FairDataset for Personalized Information Retrieval (PIR) Systems
Description
# Dataset Description ## Overview This dataset contains search result data collected from Personalized Information Retrieval (PIR) systems, reflecting individual user search preferences. It is specially designed to investigate issues of diversity and bias in information access. ## Dataset Composition The dataset includes search result data collected from Google News and Google Search based on various queries and then refined by applying personalization factors.

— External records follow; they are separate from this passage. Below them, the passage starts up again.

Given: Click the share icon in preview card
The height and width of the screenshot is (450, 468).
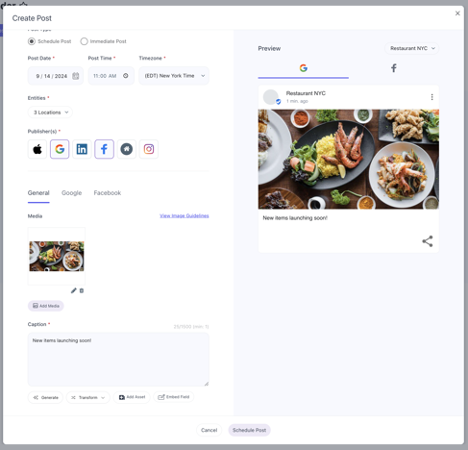Looking at the screenshot, I should click(x=427, y=241).
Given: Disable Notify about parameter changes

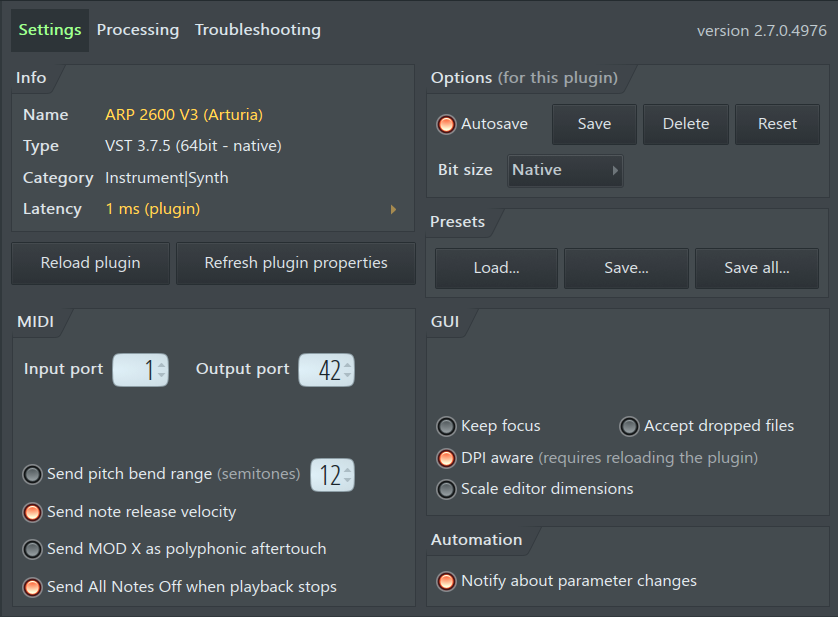Looking at the screenshot, I should pyautogui.click(x=446, y=581).
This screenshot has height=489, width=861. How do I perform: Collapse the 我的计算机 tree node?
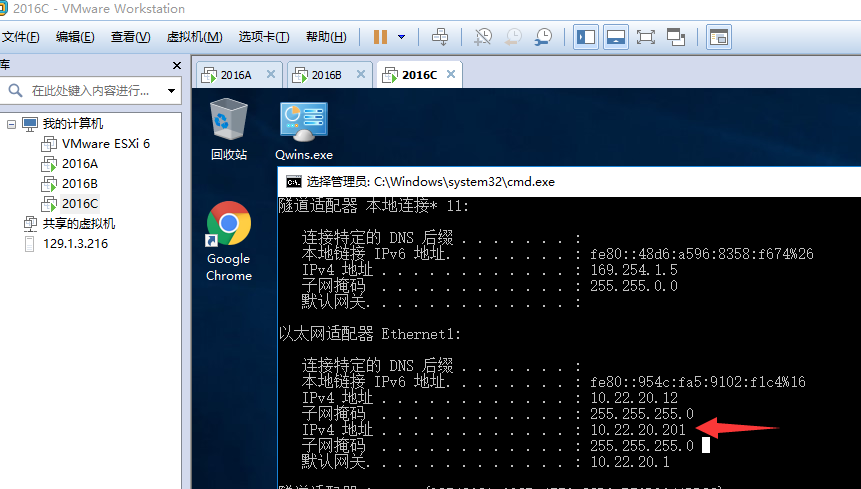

After removing duplicates, the consolidated Fair Dataset is provided in CSV format. - PIR: Google News, Google Search - Query: Abortion, Covid 19 pandemic, Russia Ukraine conflict, Ukraine war, US China trade war, World Cup 2022, election results, recreational marijuana - Personalization Factor: geo-information, accept_language, user_agent - Data Collection Period: January 1, 2022, to December 31, 2022 ## Data Format Each data file is available in CSV (Comma-Separated Values) format and contains the following columns: - titles: The title of the search result. - contents: The content visible directly on the webpage. - detail_content: Detailed content collected by accessing the URL additionally. - urls: The original URL of the search result. ## Data Size The dataset is extensive and detailed, offering a comprehensive view of the search result data: - Total File Size: The dataset has a substantial size of 4.33GB, ensuring a rich collection of data for analysis. - Individual File Size: Each file varies in size, ranging from 10MB to 40MB, allowing for manageable yet detailed datasets. - Number of Files: The dataset comprises 338 files, with an additional consolidated Fair Dataset, providing a wide array of data points.